*** Begin section ***

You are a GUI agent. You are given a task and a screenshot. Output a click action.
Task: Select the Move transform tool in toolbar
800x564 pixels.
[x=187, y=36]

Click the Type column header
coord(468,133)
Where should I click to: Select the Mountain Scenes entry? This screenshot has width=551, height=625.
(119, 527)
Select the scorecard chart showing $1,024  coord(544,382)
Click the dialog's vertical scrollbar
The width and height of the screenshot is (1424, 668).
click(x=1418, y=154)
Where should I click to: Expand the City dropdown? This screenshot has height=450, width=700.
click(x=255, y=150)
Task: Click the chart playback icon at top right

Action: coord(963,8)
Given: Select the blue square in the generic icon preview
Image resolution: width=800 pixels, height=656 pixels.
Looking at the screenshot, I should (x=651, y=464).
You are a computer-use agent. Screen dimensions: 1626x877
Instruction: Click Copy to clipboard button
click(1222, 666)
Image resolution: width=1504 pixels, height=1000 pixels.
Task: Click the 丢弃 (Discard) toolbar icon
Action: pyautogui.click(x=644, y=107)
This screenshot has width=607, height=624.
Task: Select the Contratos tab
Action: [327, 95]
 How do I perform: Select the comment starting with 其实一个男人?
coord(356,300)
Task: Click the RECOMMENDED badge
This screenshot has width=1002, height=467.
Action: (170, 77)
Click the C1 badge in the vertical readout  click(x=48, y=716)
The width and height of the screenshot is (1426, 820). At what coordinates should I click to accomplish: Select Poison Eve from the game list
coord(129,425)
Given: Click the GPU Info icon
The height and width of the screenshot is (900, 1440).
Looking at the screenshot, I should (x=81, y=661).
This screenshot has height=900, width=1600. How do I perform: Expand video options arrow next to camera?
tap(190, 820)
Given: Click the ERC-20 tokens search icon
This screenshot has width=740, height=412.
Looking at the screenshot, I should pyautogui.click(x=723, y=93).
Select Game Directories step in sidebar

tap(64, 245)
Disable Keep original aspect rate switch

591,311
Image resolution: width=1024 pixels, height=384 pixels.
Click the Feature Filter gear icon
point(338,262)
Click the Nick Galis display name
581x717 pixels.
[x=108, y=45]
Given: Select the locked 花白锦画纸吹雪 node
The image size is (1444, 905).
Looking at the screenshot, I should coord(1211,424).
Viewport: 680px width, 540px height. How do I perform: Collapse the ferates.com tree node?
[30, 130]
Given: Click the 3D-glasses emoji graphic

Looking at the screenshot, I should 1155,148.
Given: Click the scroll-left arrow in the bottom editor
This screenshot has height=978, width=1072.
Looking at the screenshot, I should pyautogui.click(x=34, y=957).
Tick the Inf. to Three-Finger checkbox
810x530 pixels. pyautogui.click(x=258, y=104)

*** End section ***

Exercise brief » Give back every line of the data exactly as it was written.

Task response »
You are a GUI agent. You are given a task and a screenshot. Output a click action.
Task: Select the Move transform tool in toolbar
800x564 pixels.
[x=187, y=36]

Click the Type column header
coord(468,133)
Where should I click to: Select the Mountain Scenes entry? This screenshot has width=551, height=625.
(119, 527)
Select the scorecard chart showing $1,024  coord(544,382)
Click the dialog's vertical scrollbar
The width and height of the screenshot is (1424, 668).
click(x=1418, y=154)
Where should I click to: Expand the City dropdown? This screenshot has height=450, width=700.
click(x=255, y=150)
Task: Click the chart playback icon at top right

Action: coord(963,8)
Given: Select the blue square in the generic icon preview
Image resolution: width=800 pixels, height=656 pixels.
Looking at the screenshot, I should (x=651, y=464).
You are a computer-use agent. Screen dimensions: 1626x877
Instruction: Click Copy to clipboard button
click(1222, 666)
Image resolution: width=1504 pixels, height=1000 pixels.
Task: Click the 丢弃 (Discard) toolbar icon
Action: pyautogui.click(x=644, y=107)
This screenshot has width=607, height=624.
Task: Select the Contratos tab
Action: [327, 95]
 How do I perform: Select the comment starting with 其实一个男人?
coord(356,300)
Task: Click the RECOMMENDED badge
This screenshot has width=1002, height=467.
Action: (170, 77)
Click the C1 badge in the vertical readout  click(x=48, y=716)
The width and height of the screenshot is (1426, 820). At what coordinates should I click to accomplish: Select Poison Eve from the game list
coord(129,425)
Given: Click the GPU Info icon
The height and width of the screenshot is (900, 1440).
Looking at the screenshot, I should (x=81, y=661).
This screenshot has height=900, width=1600. How do I perform: Expand video options arrow next to camera?
tap(190, 820)
Given: Click the ERC-20 tokens search icon
This screenshot has width=740, height=412.
Looking at the screenshot, I should pyautogui.click(x=723, y=93).
Select Game Directories step in sidebar

tap(64, 245)
Disable Keep original aspect rate switch

591,311
Image resolution: width=1024 pixels, height=384 pixels.
Click the Feature Filter gear icon
point(338,262)
Click the Nick Galis display name
581x717 pixels.
[x=108, y=45]
Given: Select the locked 花白锦画纸吹雪 node
The image size is (1444, 905).
Looking at the screenshot, I should coord(1211,424).
Viewport: 680px width, 540px height. How do I perform: Collapse the ferates.com tree node?
[30, 130]
Given: Click the 3D-glasses emoji graphic

Looking at the screenshot, I should 1155,148.
Given: Click the scroll-left arrow in the bottom editor
This screenshot has height=978, width=1072.
Looking at the screenshot, I should pyautogui.click(x=34, y=957).
Tick the Inf. to Three-Finger checkbox
810x530 pixels. pyautogui.click(x=258, y=104)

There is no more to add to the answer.